Voor het instrument, exclusief de kas, was een bedrag van f 11.000 uitgetrokken. Schnitger zou — met gebruik van een deel van het oude pijpmateriaal — een orgel bouwen met 46 stemmen, bestaande uit een Ober Manual (16-voet), Unter Manual (8-voet), Rückpositiv (8-voet) en een Pedal (16-voet). Al het benodigde materiaal aan steen, hout en ijzer moest door de stad worden geleverd. ln de Onze Lieve Vrouwekerk werd een werkruimte ter beschikking gesteld voor het gieten van de pijpen. ln april 1719 werd met de bouw van het orgel begonnen door Arp’s zonen Frans Caspar en Johann Georg. Arp zelf zou de voltooiing niet beleven; hij overleed in zijn woonplaats Neuenfelde op 71-jarige leeftijd en werd op 28 juli 1719 begraven.
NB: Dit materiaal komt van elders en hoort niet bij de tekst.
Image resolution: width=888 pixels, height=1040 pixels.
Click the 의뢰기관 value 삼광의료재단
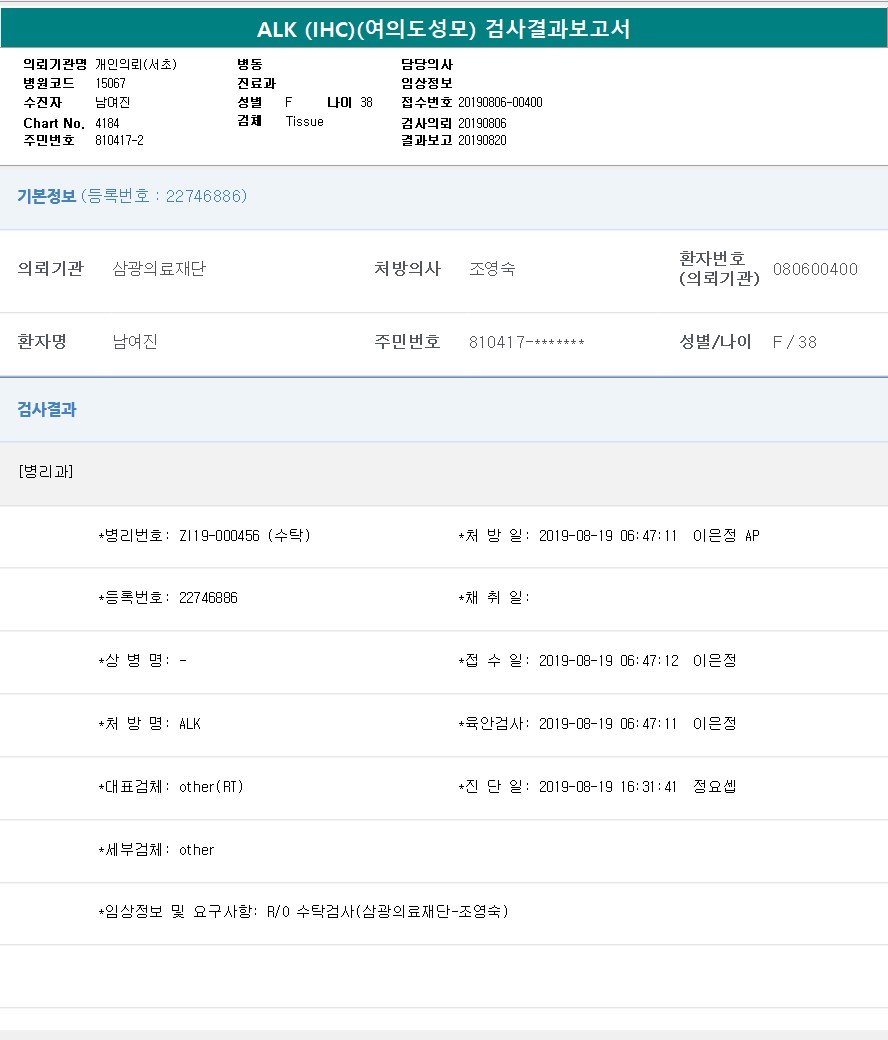[x=159, y=269]
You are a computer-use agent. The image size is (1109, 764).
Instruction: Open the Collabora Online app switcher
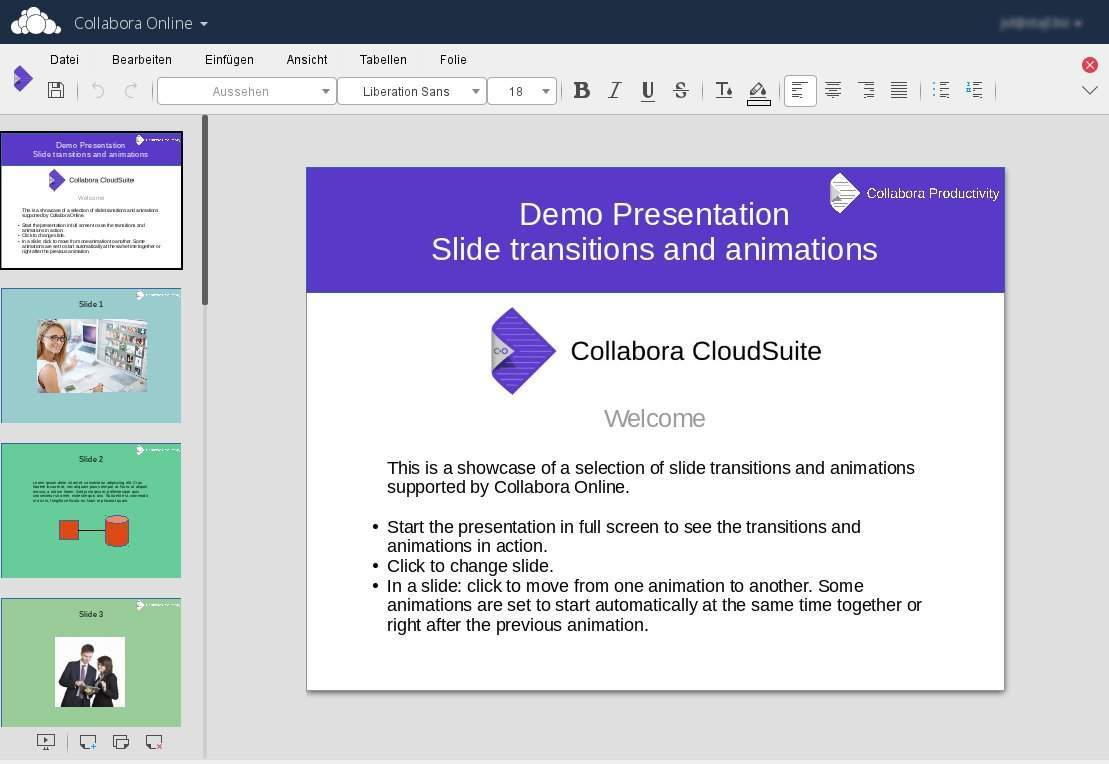pos(141,23)
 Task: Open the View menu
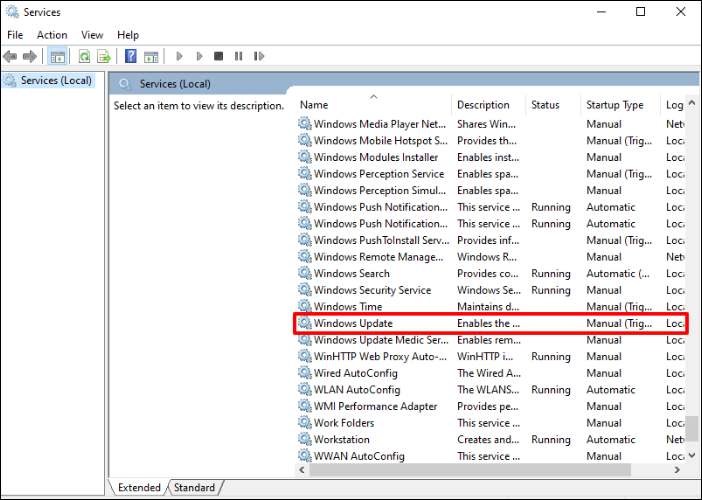(92, 35)
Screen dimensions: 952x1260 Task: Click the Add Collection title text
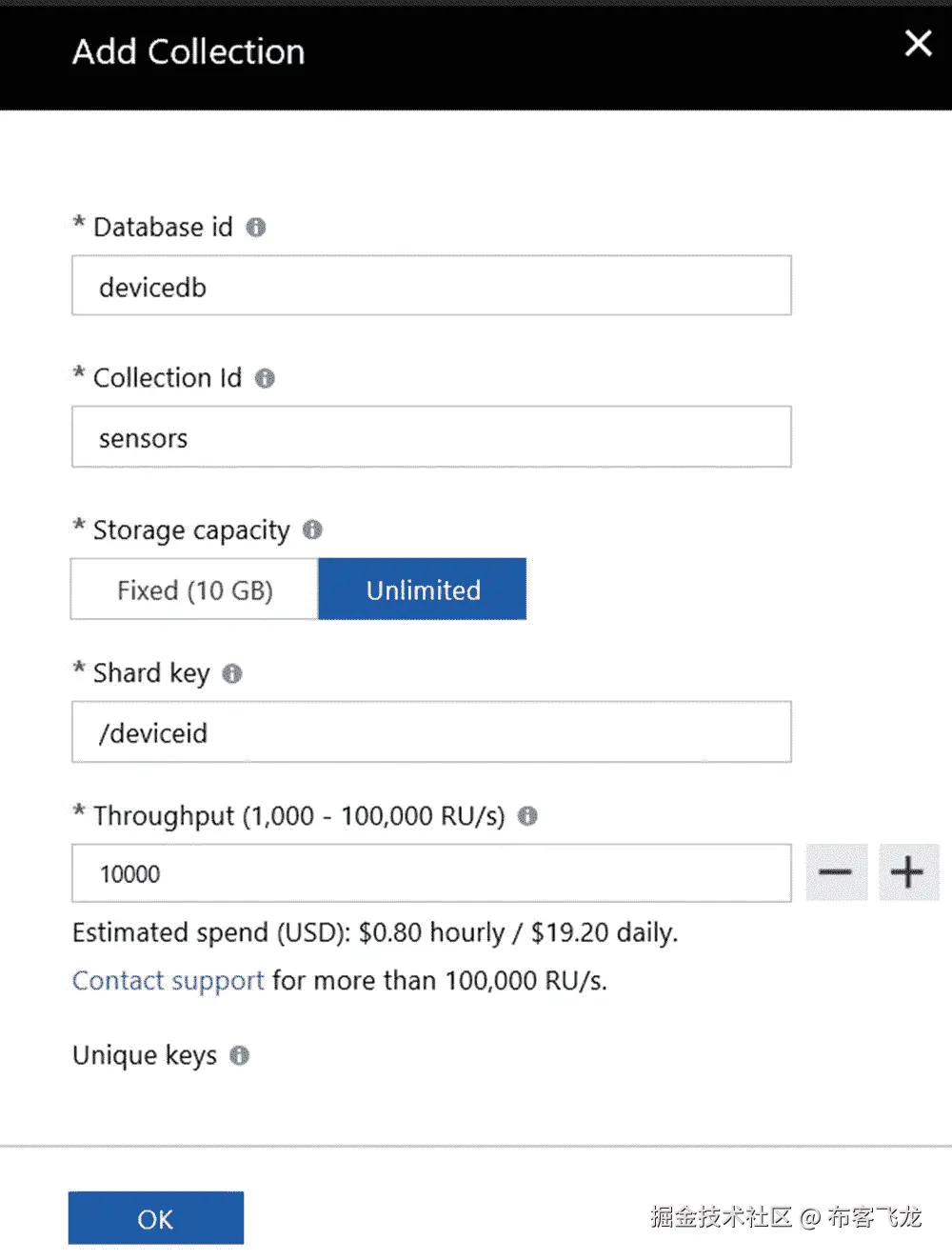pyautogui.click(x=188, y=51)
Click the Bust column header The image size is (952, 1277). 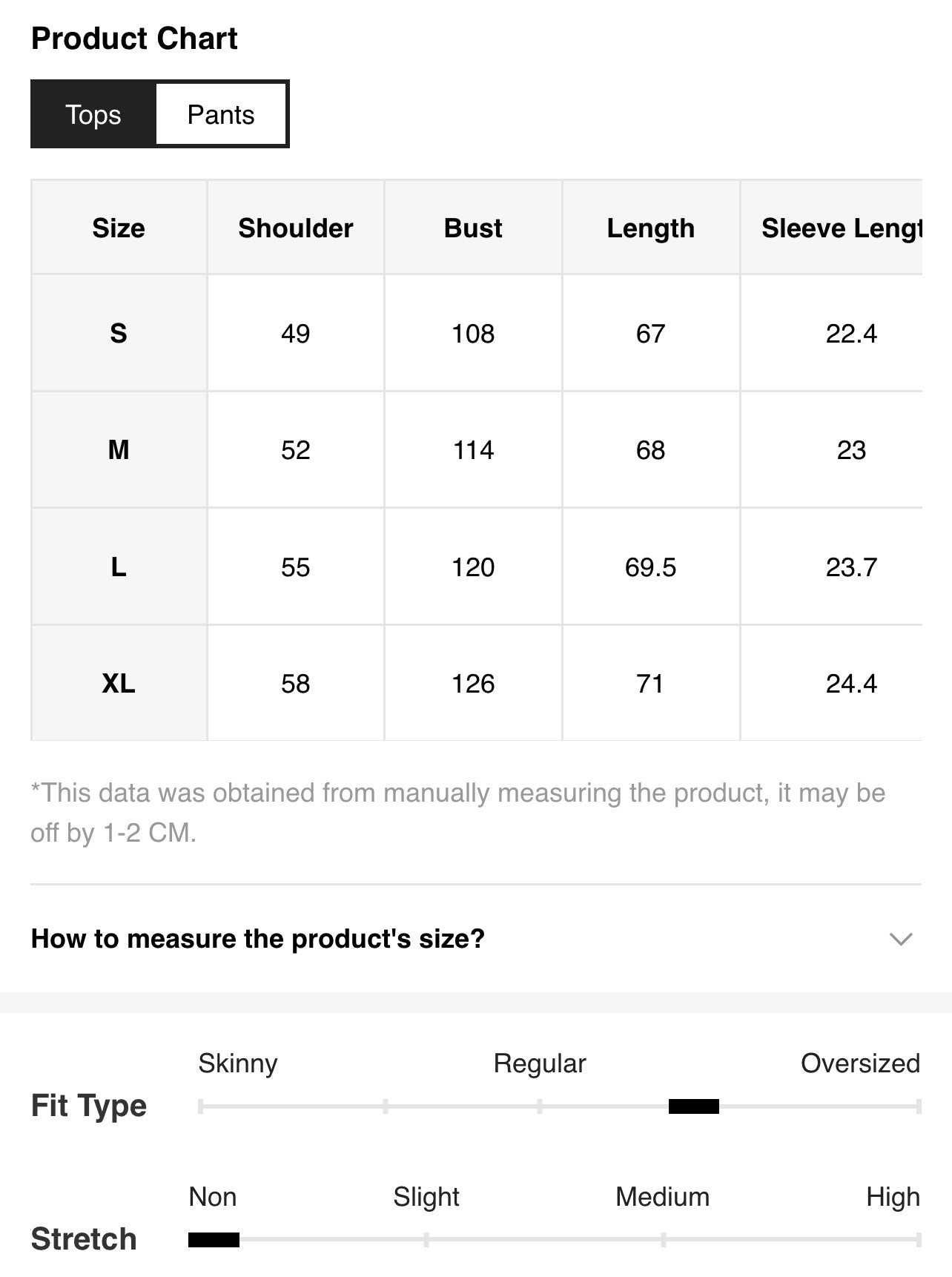tap(473, 228)
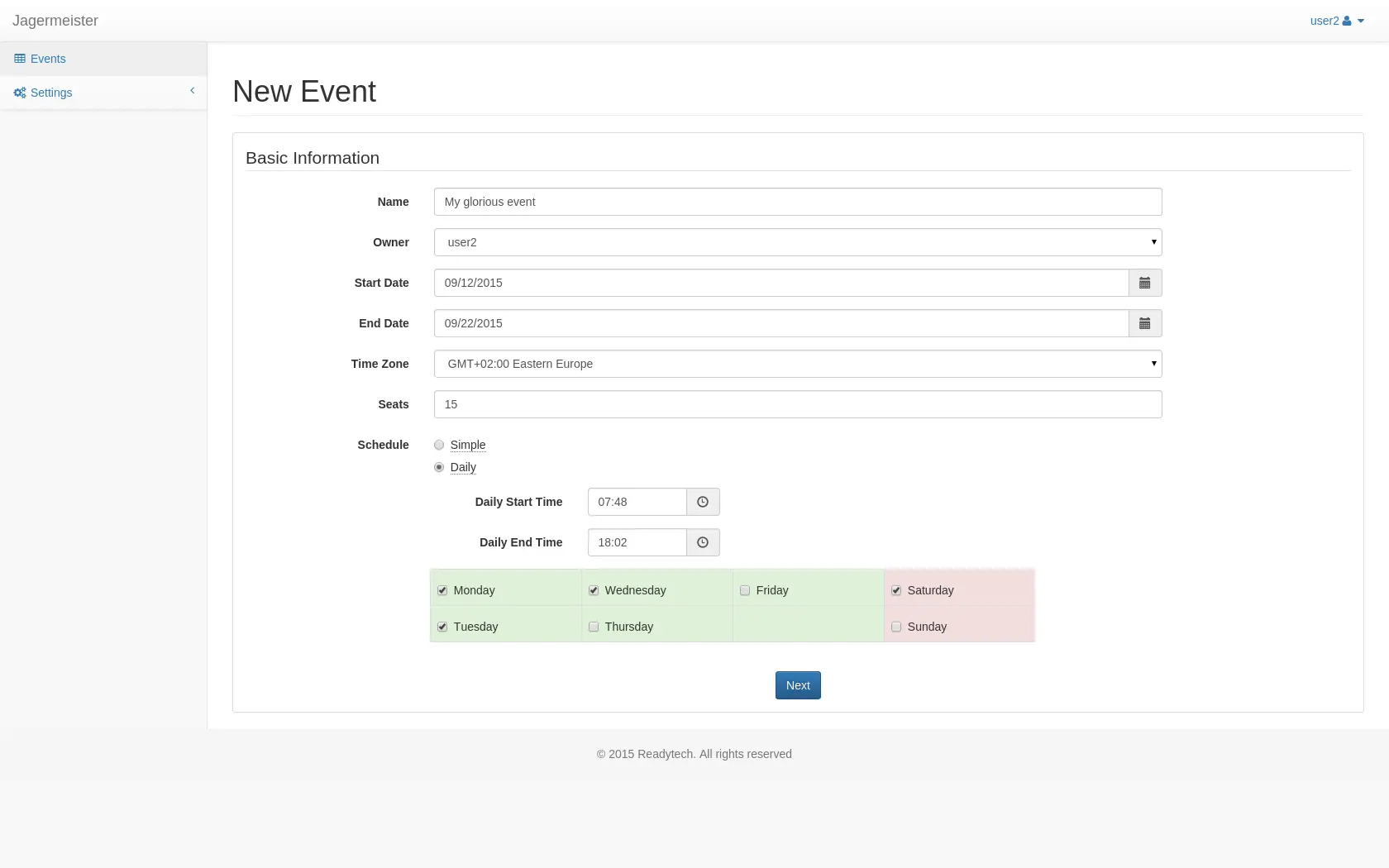Open the End Date calendar picker
The width and height of the screenshot is (1389, 868).
pos(1144,323)
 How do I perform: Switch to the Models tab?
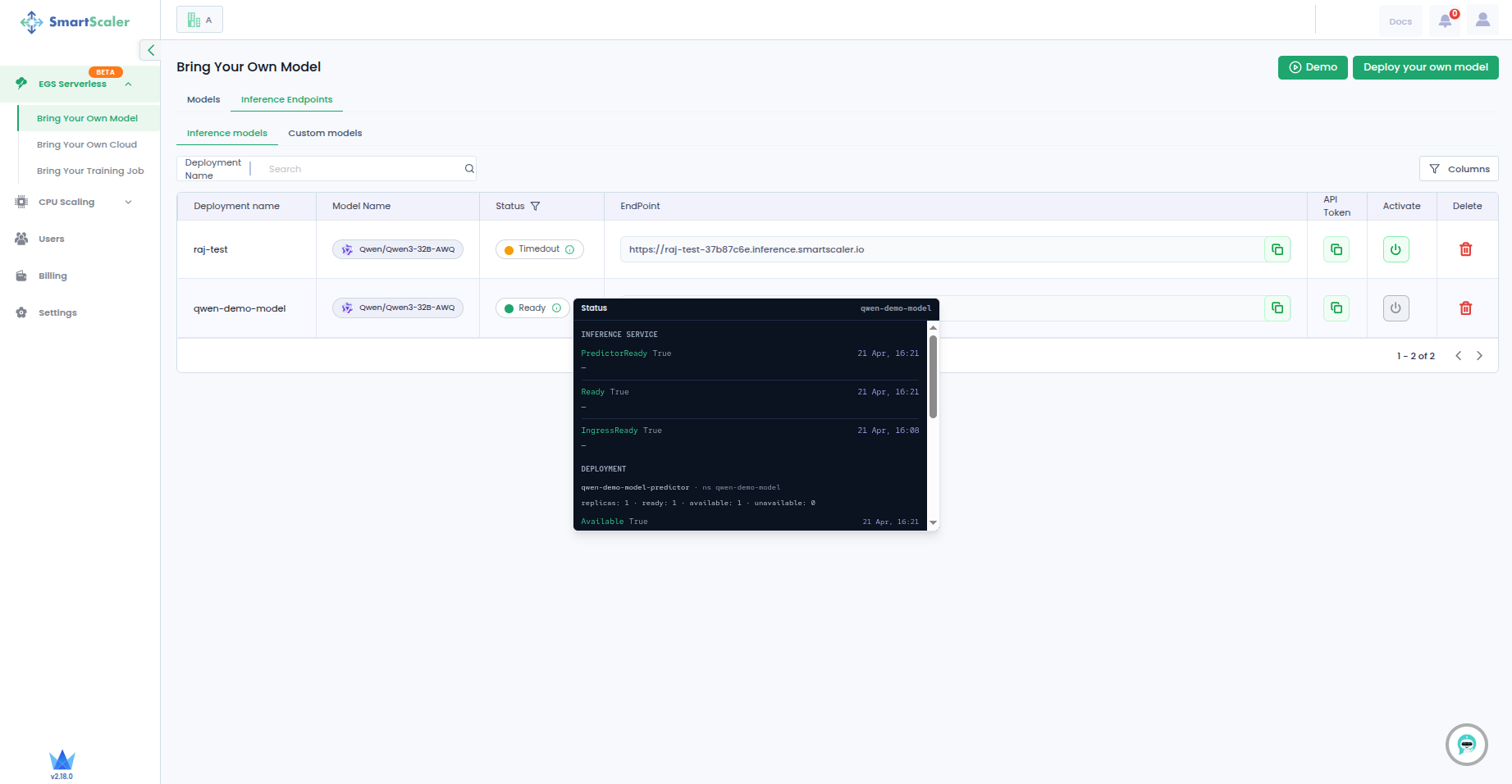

Op 30 april 1720 werd een laatste contract voor de bouw gesloten om het instrument met nog een manuaal — een Borstwerk met 11 stemmen — uit te breiden. In totaal telde het orgel op dat moment 63 stemmen en was het gebouwd volgens het Werken Principe: ieder werk is gelijkwaardig en volkomen zelfstandig. In september 1721 werd het orgel door drie bekende organisten uit die tijd gekeurd, namelijk Evert Havercamp, Nicolaas Woordhouder en Aeneas Egbertus Veldcamps. Hun keuringsrapport is vol lof over het werk van de Noord Duitse orgelbouwer, maar bevat ook kritische opmerkingen en zelfs enkele wijzigingsvoorstellen. De gebroeders Schnitger trokken zich uiteindelijk niets aan van die kritiek. Het orgel bleef ongewijzigd.
[Foto: Gerrit Bril]
Tot zijn overlijden in 1729 — hij werd op 15 maart van dat jaar begraven in de Grote Kerk — verzorgde Frans Casper Schnitger het onderhoud van het orgel. Daarna namen zijn opvolgers in het familiebedrijf het over.